3 Building A Mnesia Database
This chapter details the basic steps involved when designing a Mnesia database and the programming constructs which make different solutions available to the programmer. The chapter includes the following sections:
- defining a schema
- the datamodel
- starting Mnesia
- creating new tables.
3.1 Defining a Schema
The configuration of a Mnesia system is described in the schema. The schema is a special table which contains information such as the table names and each table's storage type, (i.e. whether a table should be stored in RAM, on disc or possibly on both, as well as its location).
Unlike data tables, information contained in schema tables can only be accessed and modified by using the schema related functions described in this section.

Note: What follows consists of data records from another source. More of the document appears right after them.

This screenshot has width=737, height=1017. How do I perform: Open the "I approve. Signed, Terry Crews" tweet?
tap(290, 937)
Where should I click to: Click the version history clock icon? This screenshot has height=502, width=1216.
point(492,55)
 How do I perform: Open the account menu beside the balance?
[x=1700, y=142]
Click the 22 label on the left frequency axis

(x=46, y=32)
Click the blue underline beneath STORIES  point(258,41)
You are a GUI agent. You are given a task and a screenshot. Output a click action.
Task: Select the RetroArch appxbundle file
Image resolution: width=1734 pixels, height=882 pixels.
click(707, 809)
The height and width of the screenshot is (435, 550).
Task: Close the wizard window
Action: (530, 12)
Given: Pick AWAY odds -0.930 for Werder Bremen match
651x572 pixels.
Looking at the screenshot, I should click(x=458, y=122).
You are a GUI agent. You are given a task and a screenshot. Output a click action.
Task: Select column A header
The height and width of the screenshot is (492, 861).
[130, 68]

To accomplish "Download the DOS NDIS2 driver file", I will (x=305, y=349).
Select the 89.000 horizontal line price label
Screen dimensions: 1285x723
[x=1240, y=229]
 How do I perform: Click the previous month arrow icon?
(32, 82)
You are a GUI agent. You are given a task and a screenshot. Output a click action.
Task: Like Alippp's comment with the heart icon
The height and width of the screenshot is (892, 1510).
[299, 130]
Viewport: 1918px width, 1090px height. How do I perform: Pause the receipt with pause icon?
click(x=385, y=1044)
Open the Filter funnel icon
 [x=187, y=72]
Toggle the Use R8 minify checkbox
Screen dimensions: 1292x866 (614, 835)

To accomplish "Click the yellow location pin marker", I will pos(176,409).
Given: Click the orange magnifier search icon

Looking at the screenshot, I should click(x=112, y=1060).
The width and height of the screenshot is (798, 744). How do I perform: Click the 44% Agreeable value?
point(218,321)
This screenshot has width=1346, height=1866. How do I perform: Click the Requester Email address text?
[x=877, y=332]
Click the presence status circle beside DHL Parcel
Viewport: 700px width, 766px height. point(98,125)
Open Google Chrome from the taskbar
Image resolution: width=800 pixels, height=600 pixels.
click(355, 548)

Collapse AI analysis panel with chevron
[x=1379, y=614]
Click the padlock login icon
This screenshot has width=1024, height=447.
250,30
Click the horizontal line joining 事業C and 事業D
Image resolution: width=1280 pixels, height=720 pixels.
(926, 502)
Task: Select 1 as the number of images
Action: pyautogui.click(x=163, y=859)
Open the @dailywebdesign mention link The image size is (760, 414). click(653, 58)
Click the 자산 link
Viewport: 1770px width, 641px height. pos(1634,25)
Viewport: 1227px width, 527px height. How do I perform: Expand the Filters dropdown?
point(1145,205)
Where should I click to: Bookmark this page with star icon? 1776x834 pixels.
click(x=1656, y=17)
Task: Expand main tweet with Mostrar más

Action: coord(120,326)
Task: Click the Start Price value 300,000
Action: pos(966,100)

Mnesia has various functions for defining the database schema. It is possible to move tables, delete tables, or reconfigure the layout of tables.
An important aspect of these functions is that the system can access a table while it is being reconfigured. For example, it is possible to move a table and simultaneously perform write operations to the same table. This feature is essential for applications that require continuous service.
The following section describes the functions available for schema management, all of which return a tuple:
- {atomic, ok}; or,
- {aborted, Reason} if unsuccessful.
Schema Functions
- mnesia:create_schema(NodeList). This function is used to initialize a new, empty schema. This is a mandatory requirement before Mnesia can be started. Mnesia is a truly distributed DBMS and the schema is a system table that is replicated on all nodes in a Mnesia system. The function will fail if a schema is already present on any of the nodes in NodeList. This function requires Mnesia to be stopped on the all db_nodes contained in the parameter NodeList. Applications call this function only once, since it is usually a one-time activity to initialize a new database.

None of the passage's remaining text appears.